Steve Cuozzo gives two stars to Salumeria Rosi on the Upper East Side: "The menu breaks no new ground but works the known earth/territory well. Acqua pazza came alive with John Dory and light broth humming a ginger-and-thyme tune. Squid ink risotto tasted as sensuous as the plump specimen looked amid a sea of seppia-blackened Carnaroli rice. There are even a few bargains. A $17 antipasto, sgombro (mackerel), turned out to be nearly secondi-size, the fish in deep-green dandelion puree and chickpeas. " [NYP]

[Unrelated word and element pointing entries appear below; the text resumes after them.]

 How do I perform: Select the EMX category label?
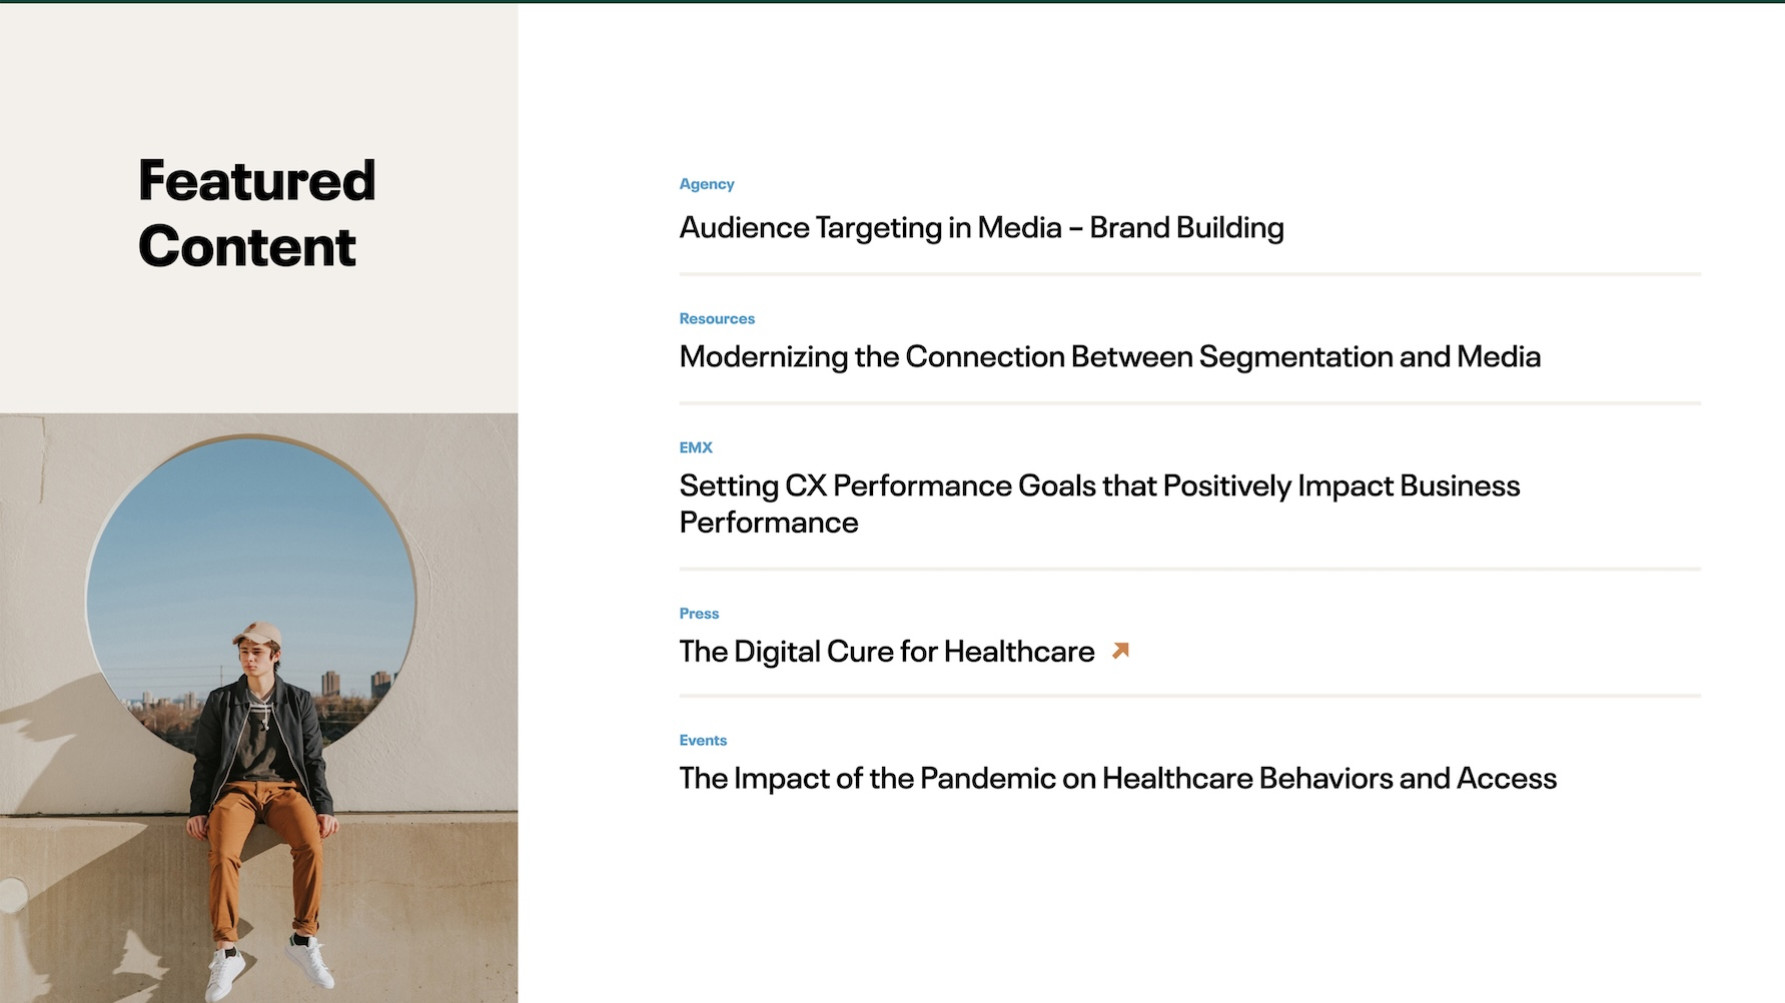click(695, 448)
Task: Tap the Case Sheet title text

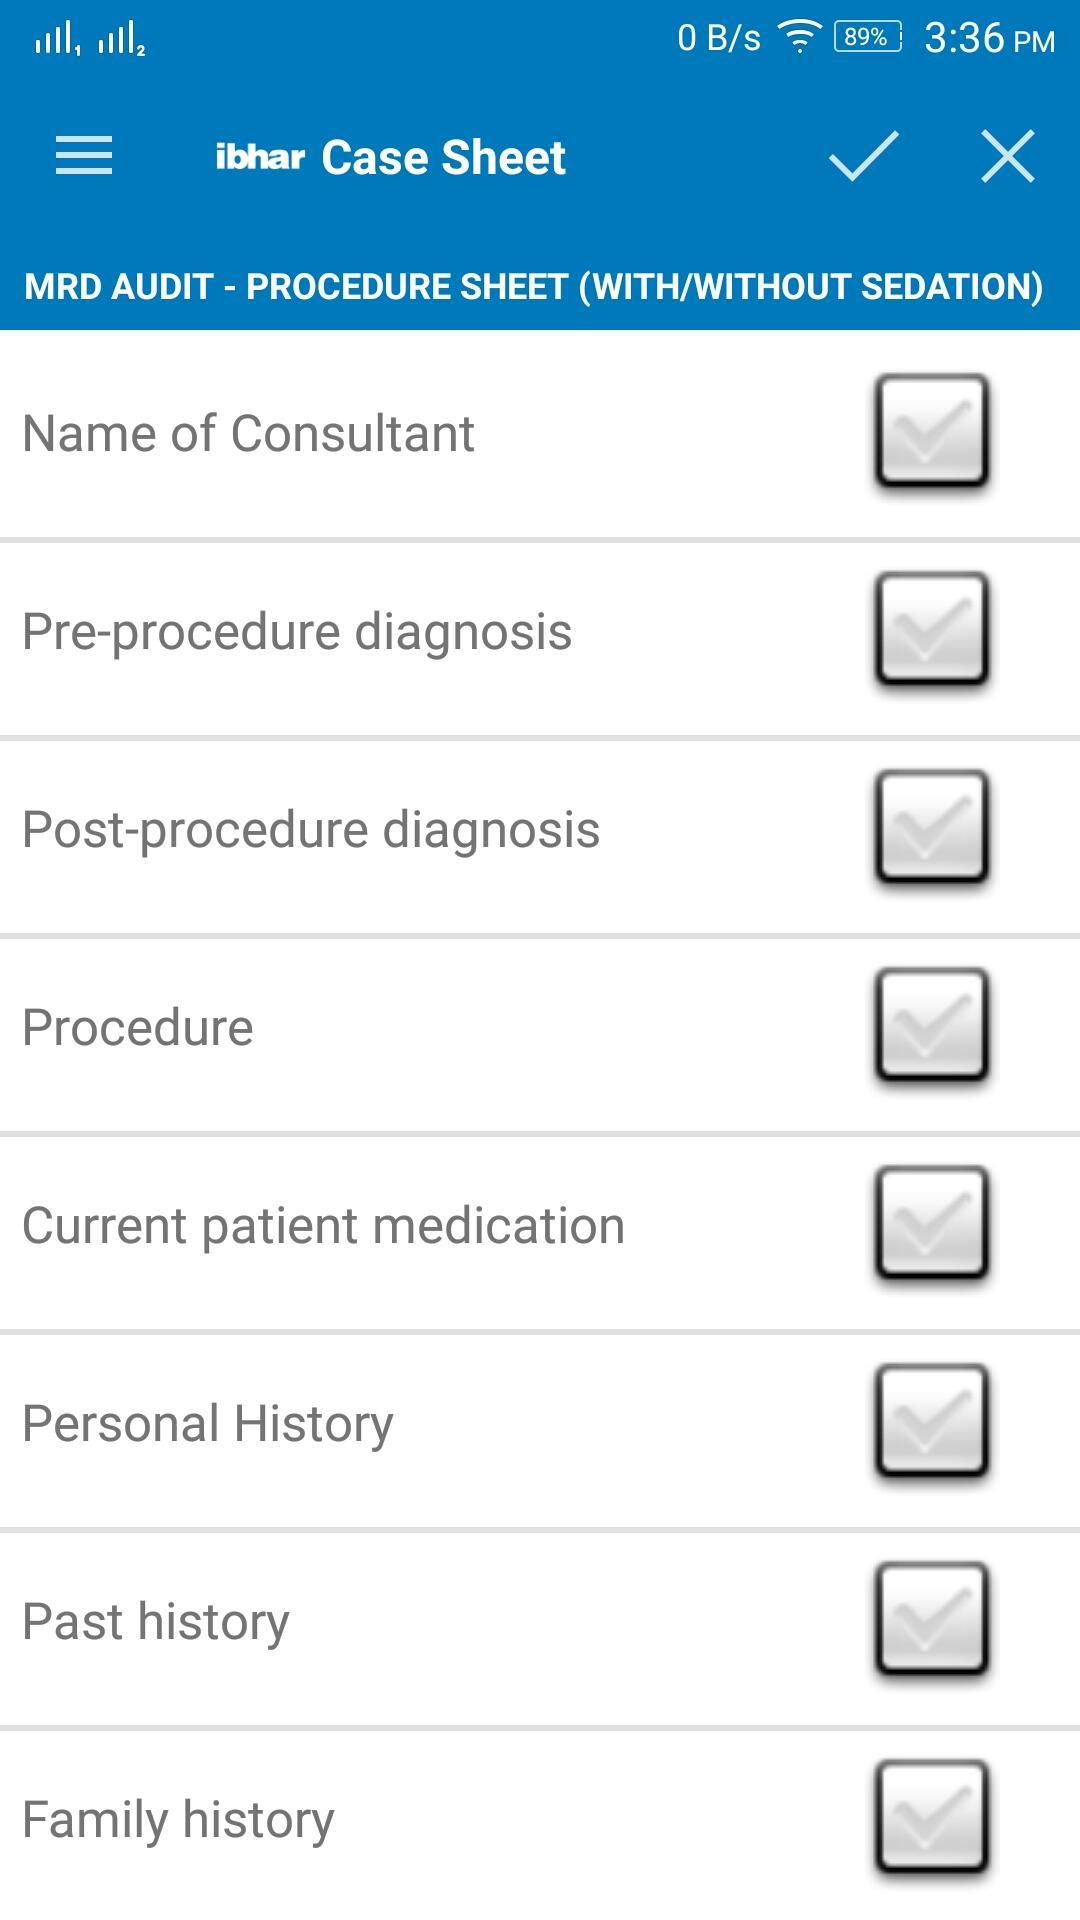Action: [x=444, y=157]
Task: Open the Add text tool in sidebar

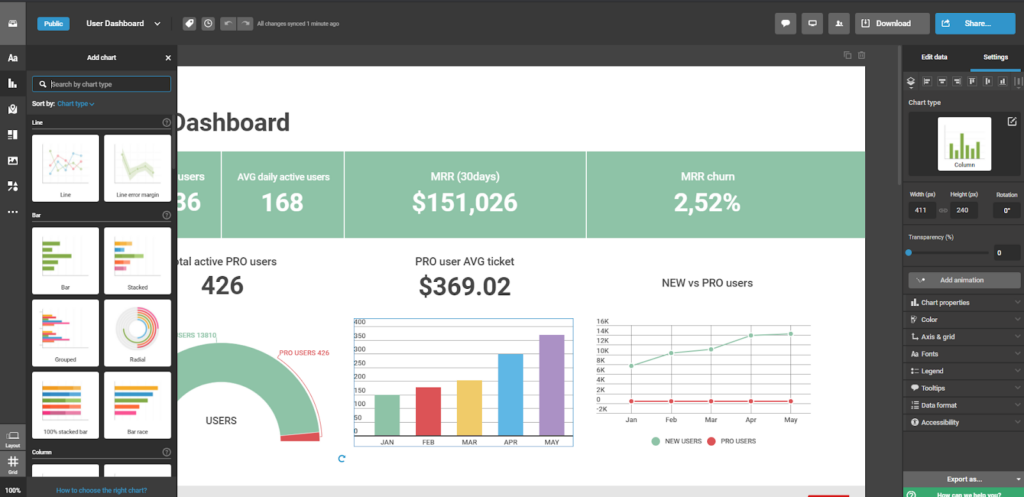Action: click(x=13, y=58)
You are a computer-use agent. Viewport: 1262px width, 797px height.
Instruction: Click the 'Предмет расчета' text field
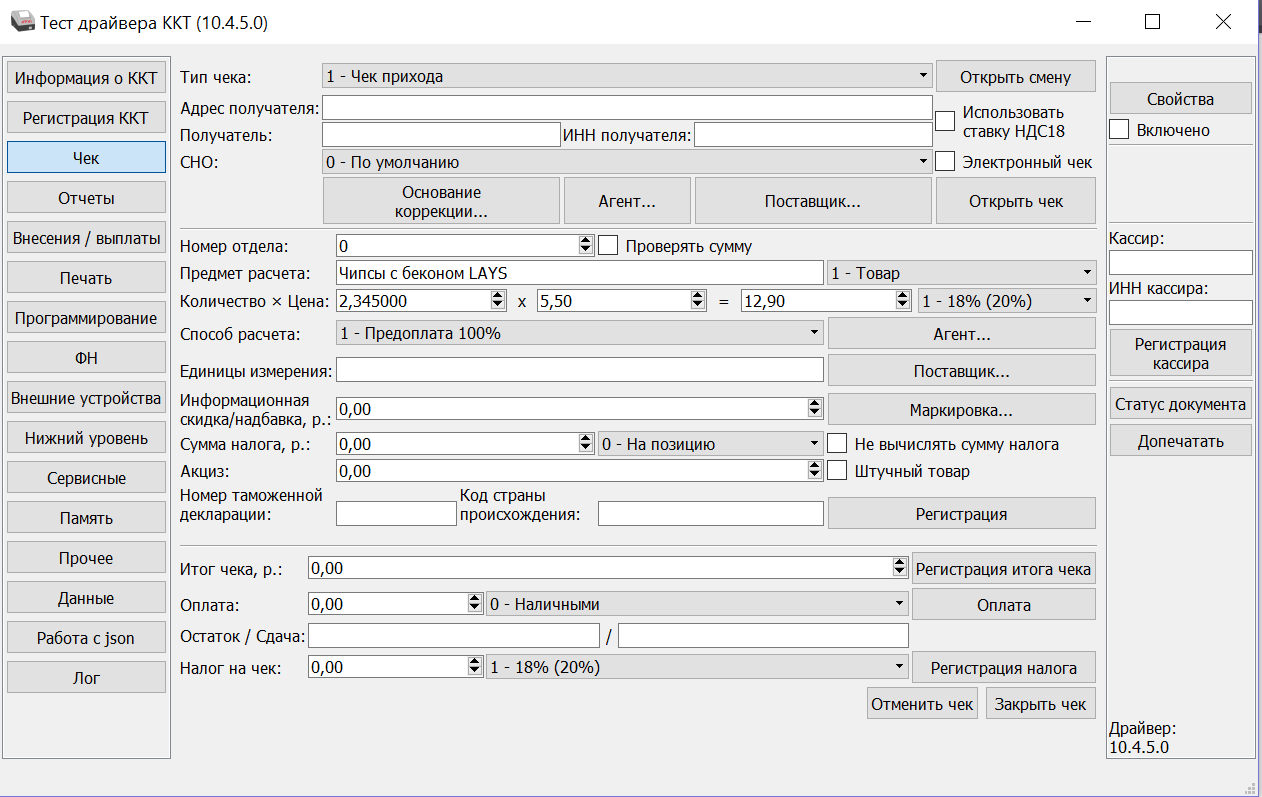click(x=579, y=273)
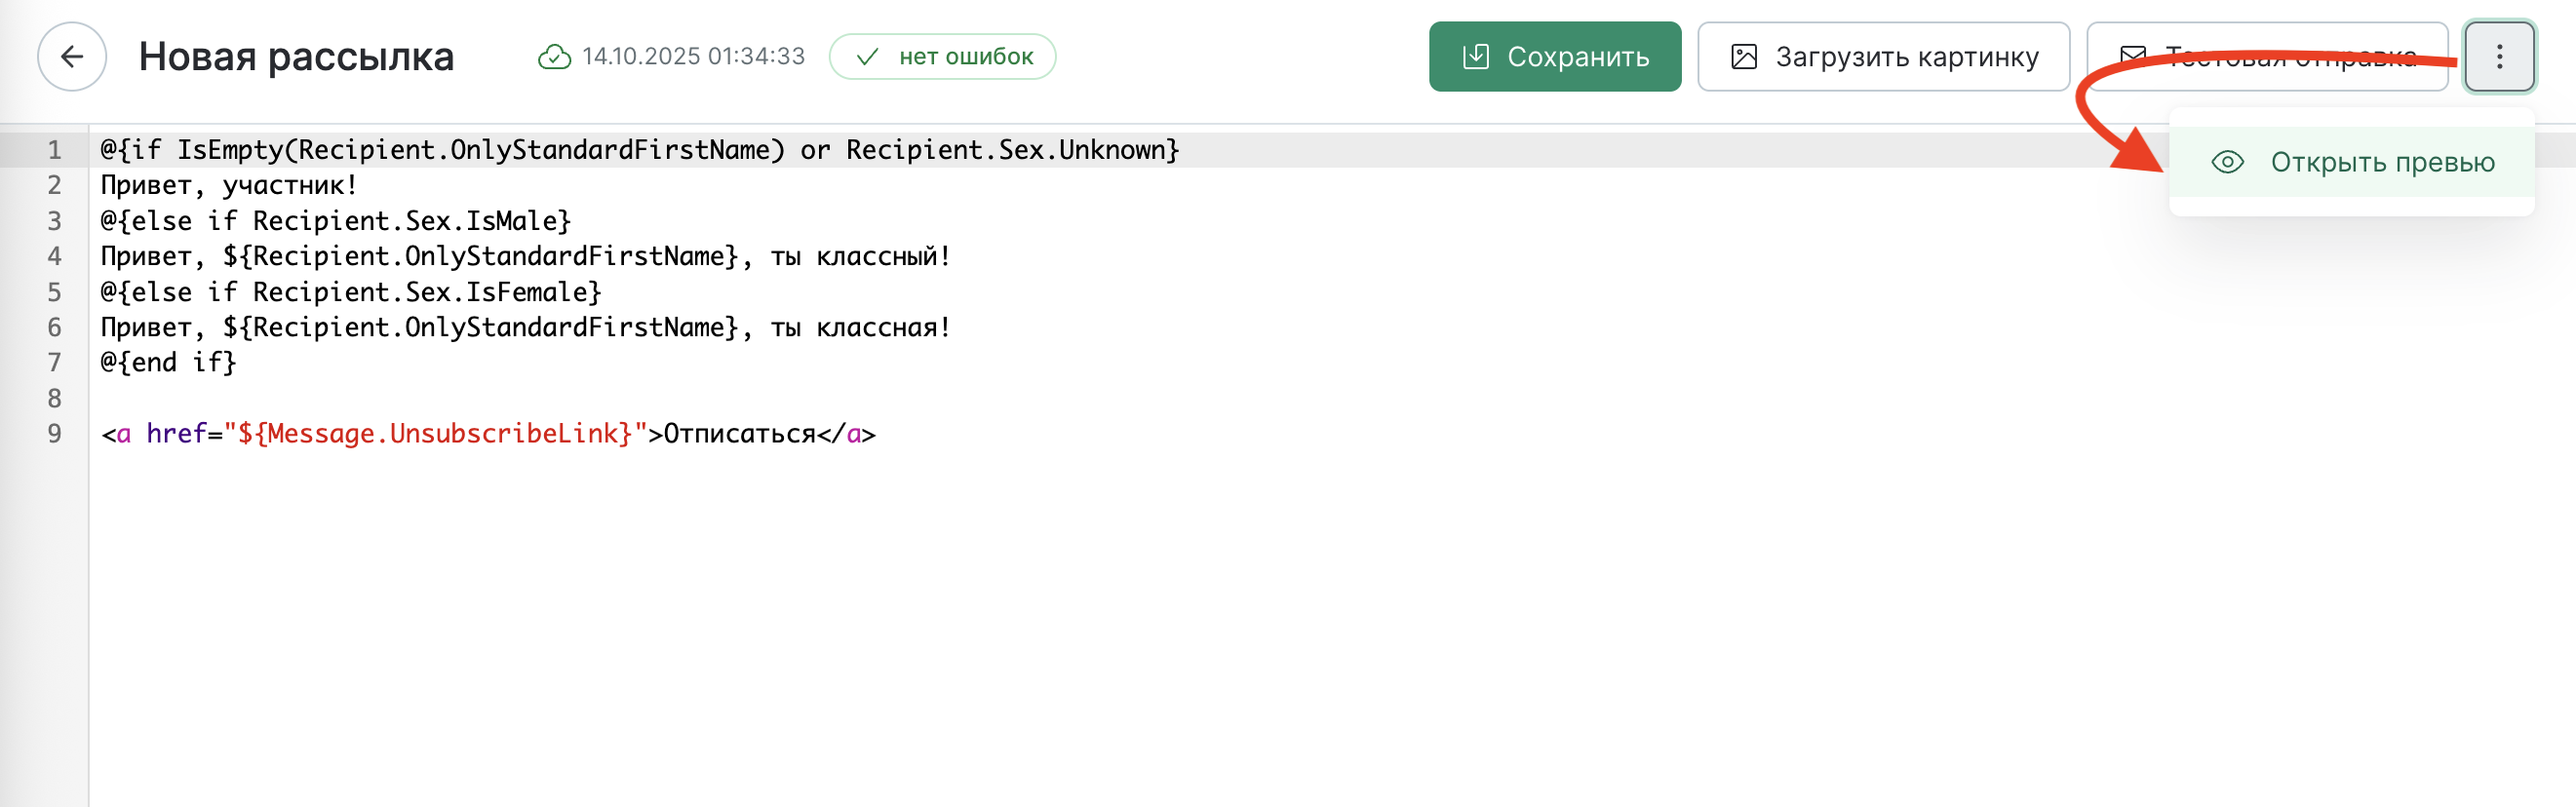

Robert Sietsema loves the Thai fare at Chao Thai Too in Elmhurst, Queens: "Perhaps the most unusual recipe on a bill of fare filled with them is homok ($9.50). This mousse—also eaten on the other side of the Mekong River in Laos—is an airy whip of fish, coconut milk, egg, and curry, achieving a lovely shade of dark orange. Two heaps per plate shaped like inverted teacups and cradled in banana leaves, they're irresistibly good." [VV]
Adam Platt awards two stars to the first NYC branch of Japanese chain Ootoya: "I agree with the picky Japanese-food experts about the soba and sashimi at Ootoya, and there might be better examples of classic pork katsu around town, too. But if you've spent time eating yourself silly in unpretentious restaurants around Japan, like I have, or if you're tired of blowing cash on increasingly pricey, non-carbon-friendly sushi dinners and want to experience the bustling intimacy of a populist Tokyo meal, then this is the place for you." [GS/NYM]
Stan Sagner wishes the food was better at Miss Lily's: "The Grilled Pork Ribs ($14) were meaty and tender, but their cloying glaze had little spark. For a moment, I wondered if I had accidentally wandered into Applebee's. Juicy Snapper Ceviche (billed as Fluke, at $14), served in vintage-style glass sundae cups, was bright and fresh, though its marinade resembled fruit punch and lacked any discernible acidity. Equally missed was the promised snap of Scotch bonnet." [NYDN]
Jay Cheshes approves of the Italian fare at Salumeria Rosi on the UES: "White bean, fresh tomato and old-bread panzanella is a straightforward classic. Orecchiette with broccoli rabe and crumbled pork sausage is pretty textbook as well. But the food is much more exciting when it goes out on a limb. The old prohibitions on mixing seafood and cheese have no standing at all with Italy's cutting-edge chefs. Casella weighs in with long, thin bavettine in an oceanic carbonara: a rich, creamy mix of egg yolk, flaked sea bass, lemon zest, bottarga and grana padano." [TONY]
THE ELSEWHERE: Ligaya Mishan is a big fan of the noodles at Pok Pok Phat Thai, Gael Greene is impressed by many of the dishes at kooky newcomer Ducks Eatery, Tejal Rao finds a mixed bag at Sel Et Gras in the West Village, and Andrea Scott of Tables for Two likes the food but not the atmosphere at Swine.
THE BLOGS: Serious Eats gives an A minus to M. Wells Dinette in Long Island City, Eat Big Apple finds that the food is still very good at Dumont, the Pink Pig samples some of the new dishes at Empellon Cocina, the Immaculate Infatuation boys dig Exchange Alley in the East Village, the Food Doc files on the new menu at Eleven Madison Park, and New York Journal loves the view and the Korean barbecue at Gaonnuri.